Amy Medling:                    Ooh, I like that. That’s a good tip.

Tricia Nelson:                    Helps a lot.

Amy Medling:                    We talked about … We really honestly just scratched the surface of what’s in your book. There’s just so much to help with healing. You mentioned a program. I’m kind of curious about that. If people are interested in diving deeper into this issue, how can they work with you?

Tricia Nelson:                    Yeah, I have a program that is so powerful, and people really seem to get a lot of benefit from it. It’s called 10 Weeks to Freedom From Emotional Eating. It is a 10, people have 12 weeks to go through the program, but there are modules every week that teach people my system, gives them homework assignments and a lot of ways to engage. I have a private Facebook group for that as well. Then, we get on a call every week, as I mentioned. People around the globe who know what it’s like to be powerless over a cookie, there’s nothing like it. Community is so important, by the way, for emotional eaters, just as it is with PCOS. It’s like you got to be with your tribe.

People don’t always understand like why we would eat things when we know better. That’s sort of like, that’s the quintessential question. I have all this health information. I may even be a health coach. Why am I destroying myself when I know better? That’s really the gap that I help people with is how to follow through on what they know. When you’re in community with other people who have that strange gap, it’s so heartwarming. That’s a really important part of the program as well. But it does it, it teaches people my system, they implement it, they get results from it. The weight loss is … I don’t focus on weight loss, but it’s definitely a byproduct of people practicing.

Amy Medling:                    Oh, that’s exactly what I say. It’s a byproduct to get in your body, mind, spirit back into balance. I love that approach.

Tricia Nelson:                    Totally.

Amy Medling:                    We will be sure to post a link to that program in the show notes as well.

Tricia Nelson:                    Great. Thank you.

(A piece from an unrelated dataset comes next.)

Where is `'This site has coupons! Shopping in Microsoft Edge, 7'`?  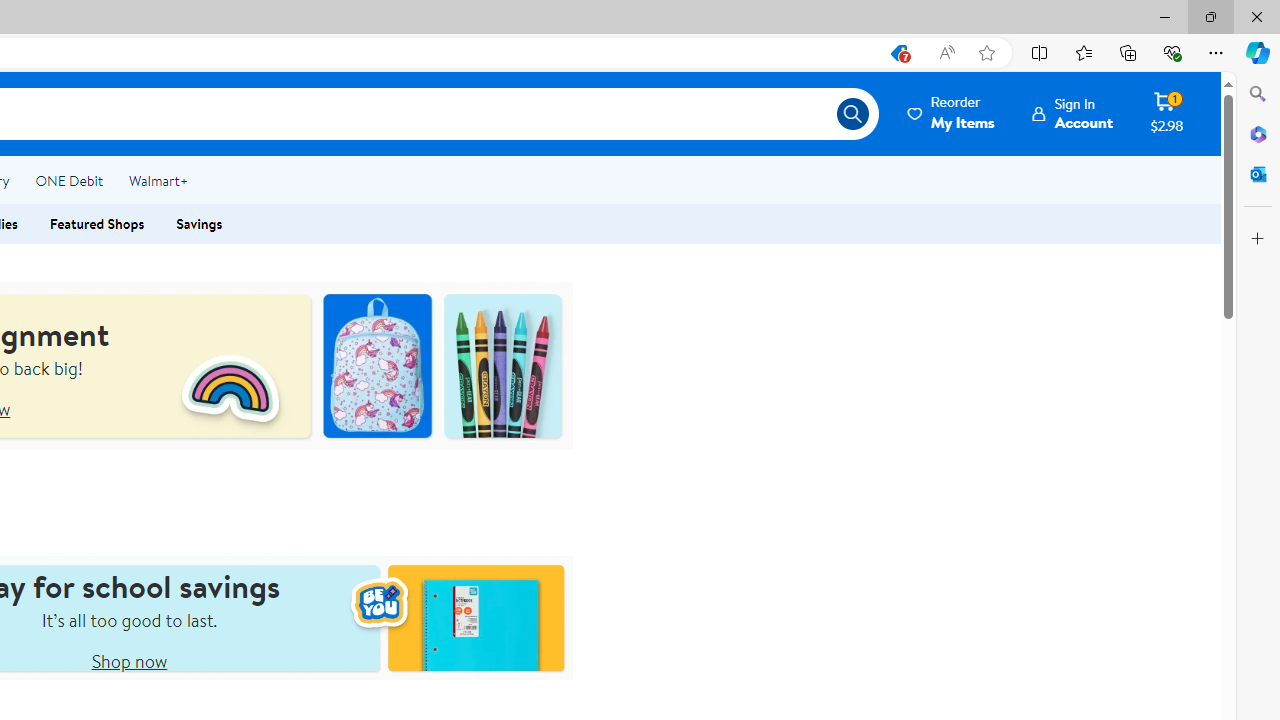
'This site has coupons! Shopping in Microsoft Edge, 7' is located at coordinates (897, 52).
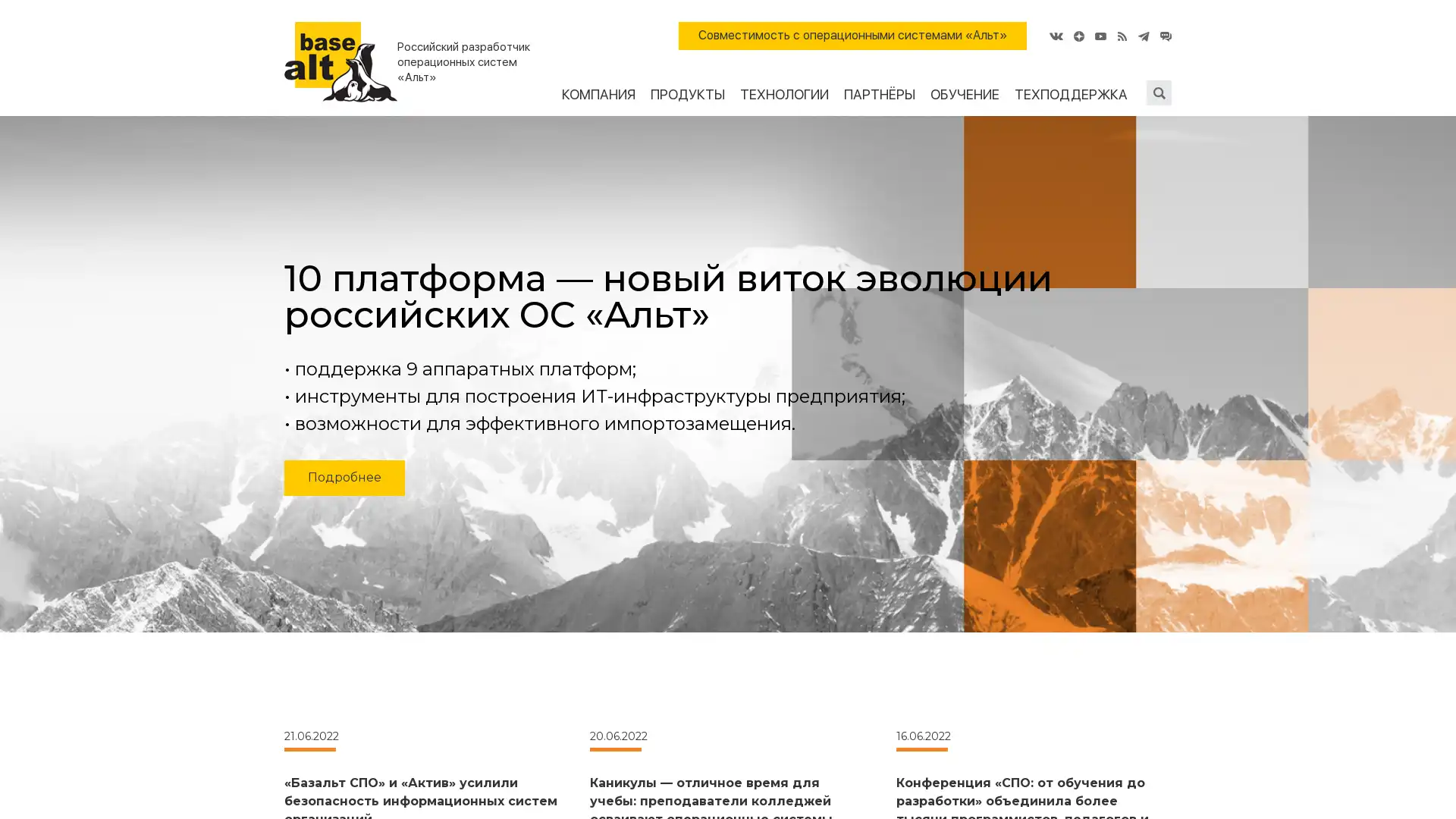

Amy Medling:                    Tricia, I’m so glad. It’s taken me too long to have you on the show, and I’m so glad that you came on. I feel like there’s just so much we could still talk about. You’ll have to come back and visit with us again soon.

Tricia Nelson:                    I would love to. It’d be such a pleasure. Again, thank you for all the people that you serve in the world. Your book is amazing and you are amazing, so thank you.

Amy Medling:                    Well, thank you. I’m so glad you came on, and thank you, everyone, for listening. I look forward to being with you again very soon. Bye. Bye.